Very friendly? In all my experiences there and others you'd have to bend someones arm for service...

Sent from my DROIDX using Ohub Campfire mobile app


----------



## lodge lounger (Sep 16, 2005)

I stop in fairly regularly and yep, it can be tough finding someone to help you out if they are real busy. I think part of the reason is they take pains to answer all your questions and work with you to solve any issues. It's a popular spot, with knowledgeable staff and decent prices.


----------



## HastingsJohn (Aug 8, 2013)

I shop there all the time. When its busy your going to have a hard time getting help, but when you do get help the folks there will answer all your questions. Jim and Glen are the best down there. Used gun prices are so so, but I have found some deals. And even though ammunition is in short supply they didn't raise their prices.



Sent from my SPH-M950 using Ohub Campfire mobile app


----------



## Ray Duve (Jun 26, 2004)

Luckily when I went there the archery department was quite slow. Seems like they do a fairly good business so I could see when it's is busy where it may take time to get help. If there busy regardless of what store your at your going to have to wait. It's the quality of service you receive when you are helped that I look at.


----------



## MallardMaster (Nov 17, 2003)

I have always said that if you want to be treated right, you need to go to Bob's Gun & Tackle. Their customer service is above and beyond what I would ever expect. When they are busy, it can be difficult to get your questions needed. However, when they are helping you they stick with you until your complete. I will only purchase firearms from there becasue of how I was treated. I need to buy a new bow this year, and rather than go to the local place, I will drive the hour to visit Bob's just based on how I was treated in the past. It might be hard to come by these days, but real customer service does still exist!


----------



## john decker (Jan 21, 2010)

got a flyer in the mail.big sale thisweekend,23-25.lottsa hand guns,other goodies like blinds,camo,bullets.and no im not affialeated with bobs in any way.:chillin:


----------



## buckslayer54 (Feb 18, 2013)

They have grand bad staff. A lot of the rude guys who used to work there are now gone or have had attitude adjustments. The guys who work in the archery dept are top notch. Especially the older man Bob. Very well respected man in the high school wrestling community and area in general. Great deal on the craze also. I bought the same set up for my wife. 

posted using Outdoor Hub Campfire


----------



## buckslayer54 (Feb 18, 2013)

Good and bad staff * stupid auto correct

posted using Outdoor Hub Campfire


----------



## Isaac_62 (Nov 29, 2004)

I wouldn't let a bobs employee touch my bow. I've seen their work on bows and it wasn't pretty. Only time ill go into that over priced place is if I'm desperate and can't get it anywhere else. Just my .02


----------



## JBIV (Jan 29, 2004)

Isaac_62 said:


> I wouldn't let a bobs employee touch my bow.

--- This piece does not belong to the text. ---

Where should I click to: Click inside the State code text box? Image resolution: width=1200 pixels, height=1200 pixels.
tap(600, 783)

Nobody wants to touch your boat anchor.

Shoot a Hoyt already!!:evilsmile


----------



## BBD3393 (Apr 9, 2012)

If you want good service go to Al and Pete's in Hastings. Pete has double the knowledge and is 10x's nicer than anybody in Bobs. With that being said The Bob that works in the archery department of bobs gun and tackle is my old football coach and an high school teacher of mine. He knows a lot about bows.


Posted using Outdoor Hub Campfire


----------



## dewy6068 (Jan 5, 2010)

I will never go back to Bobs to have bow work done. In my opinion their service is absolutely terrible. I took a bow there one afternoon to get a serving redone and they were fairly busy so I told them I could drop it off and would pick it back up the next afternoon and they said it would be all set the next day. I go in the next day just before they closed and my bow was never touched and to top it off they had it hung on the hook above the counter where anyone could handle it and nobody would even question it. They completely disrespected me and my equipment by their actions. I even tested them and walked in grabbed my bow off the hook and walked out the door. Nobody even said a word to me until my bow was in the case out in the truck and I was driving towards the road. Totally unacceptable!

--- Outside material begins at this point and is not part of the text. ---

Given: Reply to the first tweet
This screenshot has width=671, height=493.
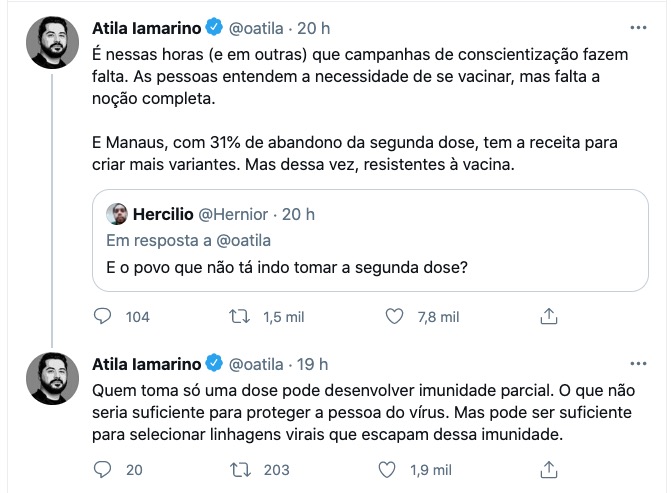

Posted using Outdoor Hub Campfire


----------



## buckslayer54 (Feb 18, 2013)

I think you guys would be plesantly suprised at the archery department at bobs NOW. About three years ago I stopped going to bobs for the same reasons as many of you guys. I was going to do all my business at al and petes. Until the older man burned me to instal a drop away kisser peep and string loop. I had already bought the drop away. I stood there while he installed all of it and helped other customers for a total of two hours. With a considerable amount of time being spent helping others. That was not a big to me, was in no hurry. Until he rang everything up with 2 hours of press time at 50 an hour to instal those four simple things. I politely questioned it and he said that it should be dropped to 90 bucks instead of 100. That was it for me and as long as bobs keeps good guys in the archery dept they will continue to get my business.

posted using Outdoor Hub Campfire


----------